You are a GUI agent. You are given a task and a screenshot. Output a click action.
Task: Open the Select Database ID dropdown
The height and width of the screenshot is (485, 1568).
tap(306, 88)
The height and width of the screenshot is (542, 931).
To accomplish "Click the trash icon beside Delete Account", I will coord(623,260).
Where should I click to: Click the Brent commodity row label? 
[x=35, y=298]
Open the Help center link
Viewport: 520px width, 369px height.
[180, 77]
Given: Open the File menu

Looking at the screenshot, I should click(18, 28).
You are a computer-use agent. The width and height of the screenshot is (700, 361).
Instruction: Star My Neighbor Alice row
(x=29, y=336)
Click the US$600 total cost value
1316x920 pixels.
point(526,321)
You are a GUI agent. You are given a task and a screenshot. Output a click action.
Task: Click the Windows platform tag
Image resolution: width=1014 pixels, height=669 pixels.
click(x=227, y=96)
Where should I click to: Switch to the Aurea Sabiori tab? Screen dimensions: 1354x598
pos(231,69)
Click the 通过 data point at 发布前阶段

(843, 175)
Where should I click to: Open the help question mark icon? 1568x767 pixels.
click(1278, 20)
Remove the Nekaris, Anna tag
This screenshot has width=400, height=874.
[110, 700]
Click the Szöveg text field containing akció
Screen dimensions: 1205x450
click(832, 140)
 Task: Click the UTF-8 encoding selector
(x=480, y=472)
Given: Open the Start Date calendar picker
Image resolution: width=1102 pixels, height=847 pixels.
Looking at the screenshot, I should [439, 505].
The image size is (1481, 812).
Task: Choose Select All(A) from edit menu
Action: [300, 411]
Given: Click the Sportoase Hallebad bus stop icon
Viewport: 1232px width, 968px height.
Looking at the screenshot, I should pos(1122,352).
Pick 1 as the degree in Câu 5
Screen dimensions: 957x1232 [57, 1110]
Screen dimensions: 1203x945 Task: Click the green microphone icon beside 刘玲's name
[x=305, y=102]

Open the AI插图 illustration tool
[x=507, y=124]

......

> [Required action] Lines before the one containing "Pick 1 as the degree in Câu 5" are left out. Repeat that line and all lines after it in the records above exactly.

> [Answer to the exercise]
Pick 1 as the degree in Câu 5
Screen dimensions: 957x1232 [57, 1110]
Screen dimensions: 1203x945 Task: Click the green microphone icon beside 刘玲's name
[x=305, y=102]

Open the AI插图 illustration tool
[x=507, y=124]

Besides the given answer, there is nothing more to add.